§ Stored data entries:
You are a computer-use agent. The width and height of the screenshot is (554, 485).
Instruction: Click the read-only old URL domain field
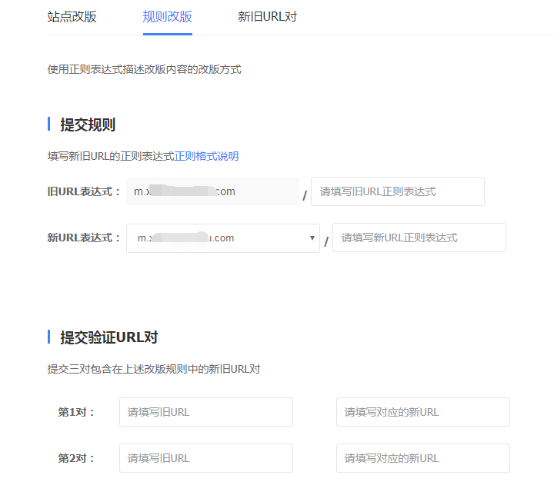tap(212, 191)
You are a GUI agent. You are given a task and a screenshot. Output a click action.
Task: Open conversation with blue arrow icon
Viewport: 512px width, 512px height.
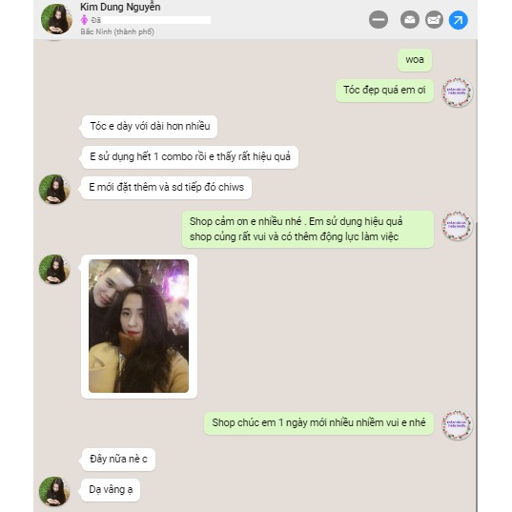(458, 20)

§ WHAT THE TASK ASKS: Give all the lines above again, character for character, without pictures.

§ TASK RESULT:
You are a computer-use agent. The width and height of the screenshot is (554, 485).
Instruction: Click the read-only old URL domain field
tap(212, 191)
You are a GUI agent. You are given a task and a screenshot. Output a click action.
Task: Open conversation with blue arrow icon
Viewport: 512px width, 512px height.
(458, 20)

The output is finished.